■ What needs to be done
Please reproduce exactly, and only, the line containing "Image resolution: width=1234" and every line after it to the end of the records below, leaving out all pictures.

[Extracted entries Boundary: Start]

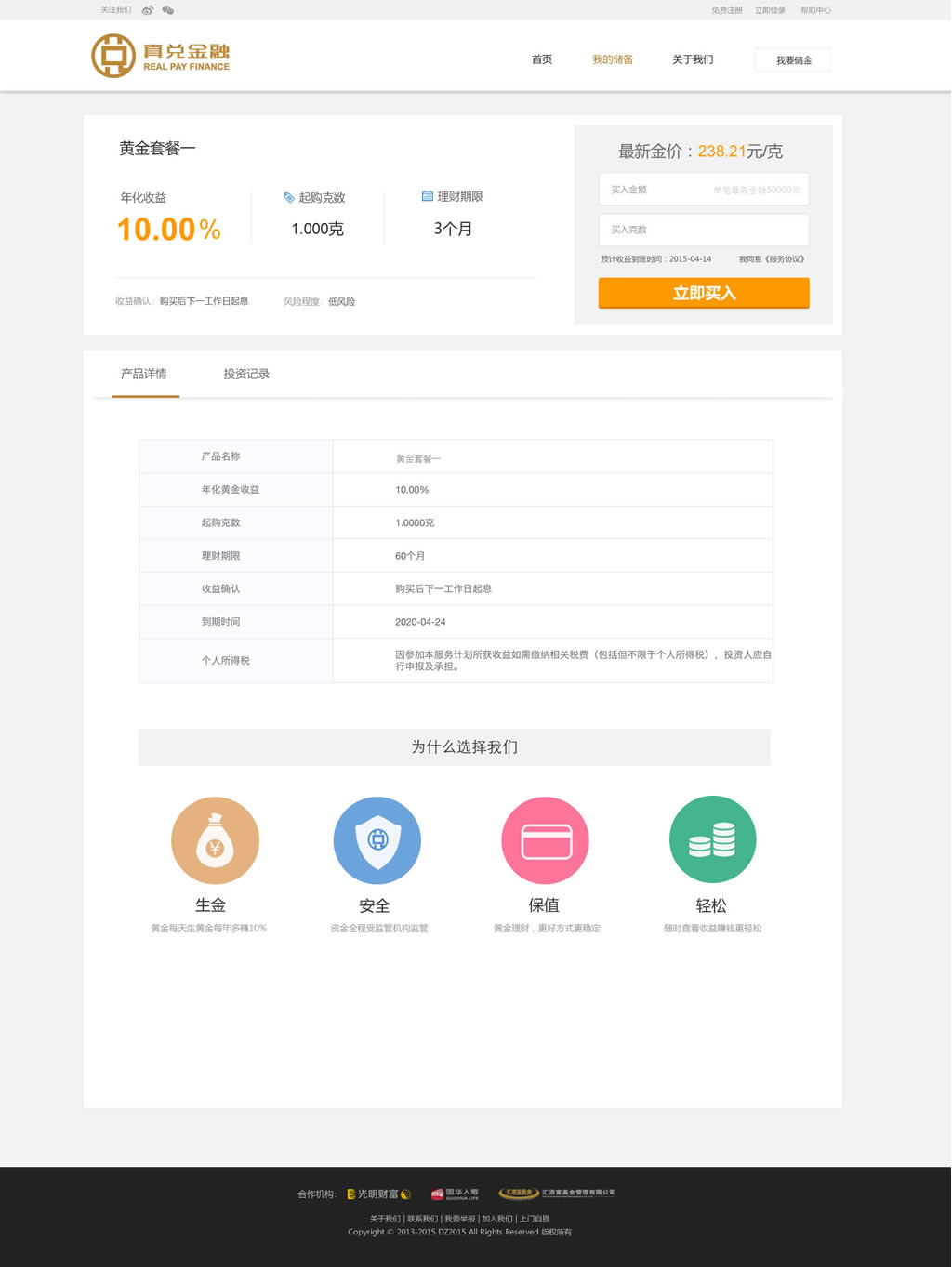Viewport: 952px width, 1267px height.
Task: Click the 光明财富 partner logo in footer
Action: 378,1194
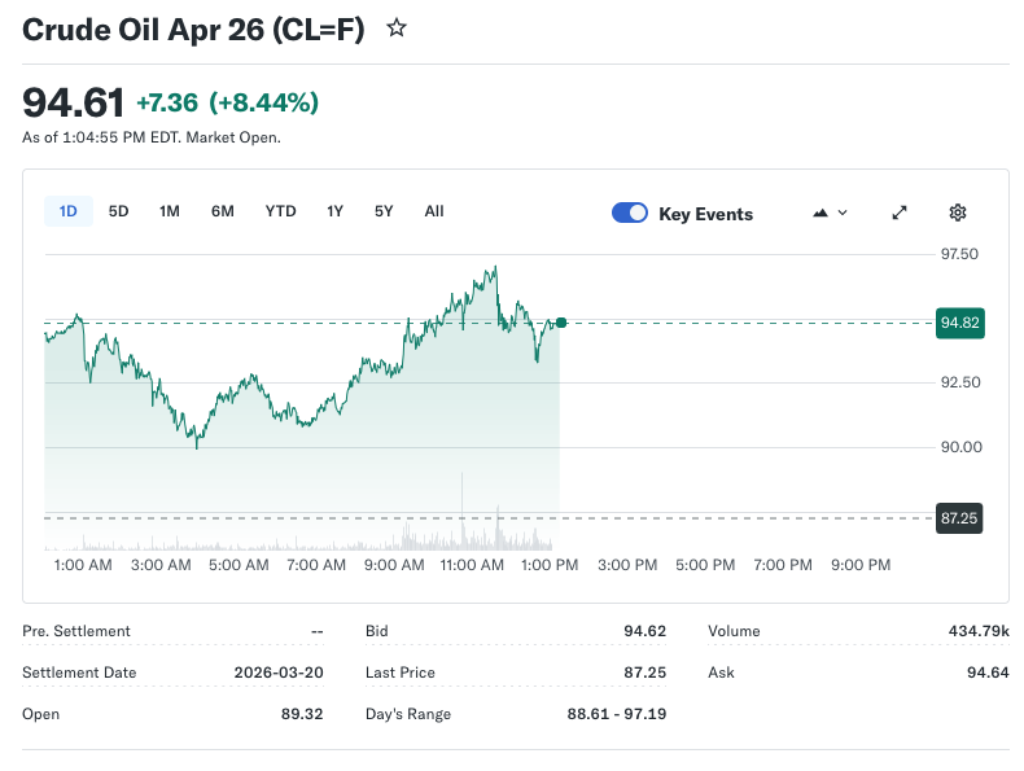Open the chart type dropdown chevron
1024x771 pixels.
click(840, 213)
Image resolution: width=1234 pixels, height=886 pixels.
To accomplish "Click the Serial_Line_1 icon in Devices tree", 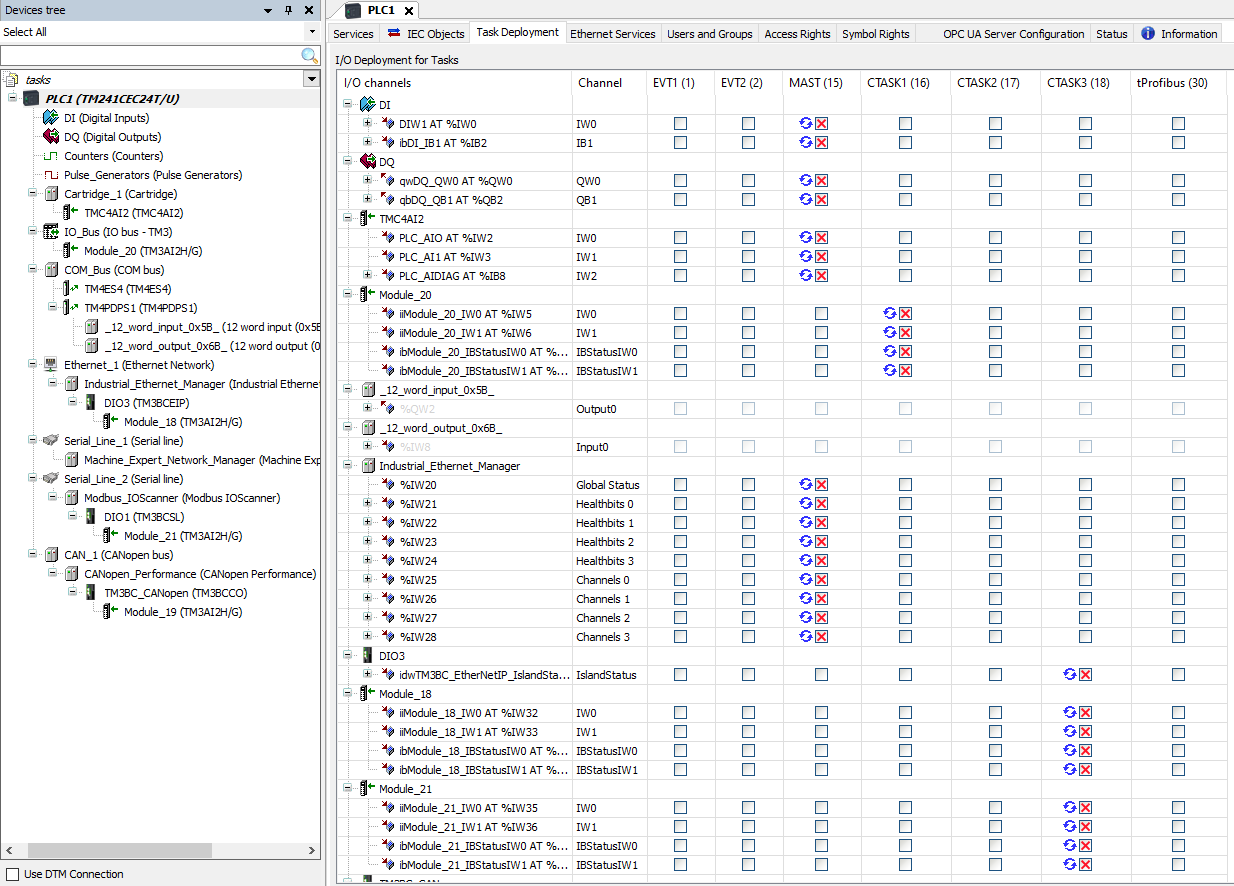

[Extracted entries Boundary: End]

■ Solution to this task
Image resolution: width=1234 pixels, height=886 pixels.
To accomplish "Click the Serial_Line_1 icon in Devices tree", 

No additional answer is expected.